İngilizce içindeki worried kelimesi endişeli, kaygılı, endişelenmek, endişelenmek, endişe duymak, kaygılanmak, tasalanmak, üzmek, rahatsız etmek, endişeli olmak, tasa, endişe, kaygı, taciz etmek, çok endişeli/kaygılı anlamına gelir. Daha fazla bilgi için lütfen aşağıdaki ayrıntılara bakın.

telaffuz dinle

worried kelimesinin anlamı

endişeli, kaygılı

adjective (anxious)

(sıfat: Varlıkların ve kavramların (isimlerin) niteliklerini, sayılarını, ölçülerini belirtir.)
The worried mother called the police to report her son missing.

endişelenmek

verbal expression (be anxious about) (bir şey hakkında)

(fiil: Varlıkların ve kavramların (isimlerin) yapmış oldukları hareketleri, içinde bulundukları durumları, etkilendikleri işleri ifade eder.)
I was worried about my exam results, but I did well.

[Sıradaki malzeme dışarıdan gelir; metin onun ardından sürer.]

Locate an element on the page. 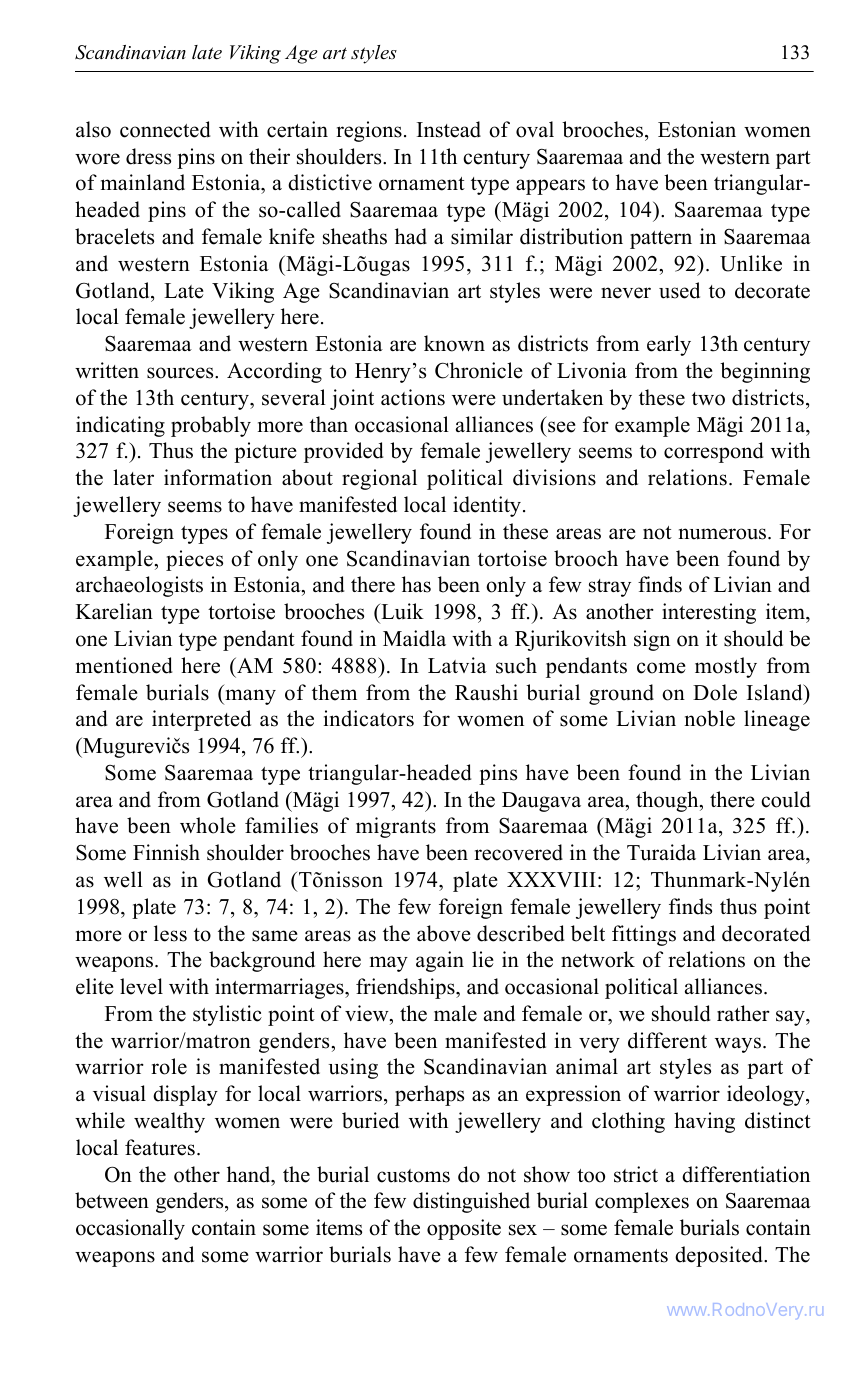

endişelenmek, endişe duymak, kaygılanmak, tasalanmak

intransitive verb (feel uneasy)

(geçişsiz fiil: Fiil bir nesne olmadan gerçekleşiyor ve sadece öznenin üstünde kalıyorsa bu geçişsiz fiildir (örnek: "çocuk konuşuyor").)
I know he is eighteen, but I still worry when he goes out alone. We are safe, so please don't worry.
Onun bu hali beni çok endişelendiriyor.

üzmek, rahatsız etmek

transitive verb (trouble, bother)

(geçişli fiil: Fiillin belirttiği hareket ya da olay nesne üzerinde gerçekleşiyorsa yani bir nesneyi etkiliyorsa bu geçişli fiildir (örnek: "çocuk yemeğini yedi").)
I am worried by his drug use.
Bu duruma çok üzülüyordu.

endişeli olmak

(be concerned or anxious about)

(fiil: Varlıkların ve kavramların (isimlerin) yapmış oldukları hareketleri, içinde bulundukları durumları, etkilendikleri işleri ifade eder.)
We're worried about your performance. I am worrying about increased unemployment in the country.

tasa

noun (uncountable (anxiety)

(isim: Canlı cansız bütün varlıkları ve kavramları ifade eder.)
Too much worry will cause stomach problems.

endişe, kaygı

noun (concern, preoccupation)

(isim: Canlı cansız bütün varlıkları ve kavramları ifade eder.)
That is not my worry. I have a lot of worries.

taciz etmek

transitive verb (UK (harass)

(geçişli fiil: Fiillin belirttiği hareket ya da olay nesne üzerinde gerçekleşiyorsa yani bir nesneyi etkiliyorsa bu geçişli fiildir (örnek: "çocuk yemeğini yedi").)
I have told him to leave me alone, but he is still worrying me with phone calls.

çok endişeli/kaygılı

adjective (informal (extremely anxious about [sb] or [sth])

(sıfat: Varlıkların ve kavramların (isimlerin) niteliklerini, sayılarını, ölçülerini belirtir.)
Where have you been? You're two hours late - I've been worried sick!

İngilizce öğrenelim

Artık worried'ün İngilizce içindeki anlamı hakkında daha fazla bilgi sahibi olduğunuza göre, seçilen örnekler aracılığıyla bunların nasıl kullanılacağını ve nasıl yapılacağını öğrenebilirsiniz. onları okuyun. Ve önerdiğimiz ilgili kelimeleri öğrenmeyi unutmayın. Web sitemiz sürekli olarak yeni kelimeler ve yeni örneklerle güncellenmektedir, böylece bilmediğiniz diğer kelimelerin anlamlarını İngilizce içinde arayabilirsiniz.

İngilizce hakkında bilginiz var mı

İngilizce, İngiltere'ye göç eden ve 1400 yılı aşkın bir süre içinde gelişen Germen kabilelerinden gelmektedir. İngilizce, Çince ve İspanyolca'dan sonra dünyada en çok konuşulan üçüncü dildir. En çok öğrenilen ikinci dildir. ve yaklaşık 60 egemen ülkenin resmi dilidir.Bu dil, ikinci ve yabancı dil olarak anadili konuşanlardan daha fazla sayıda konuşmacıya sahiptir.İngilizce aynı zamanda Birleşmiş Milletler, Avrupa Birliği ve diğer birçok uluslararası kuruluşun ortak resmi dilidir. ve bölgesel organizasyonlar. Günümüzde dünyanın her yerindeki İngilizce konuşanlar nispeten kolaylıkla iletişim kurabiliyor.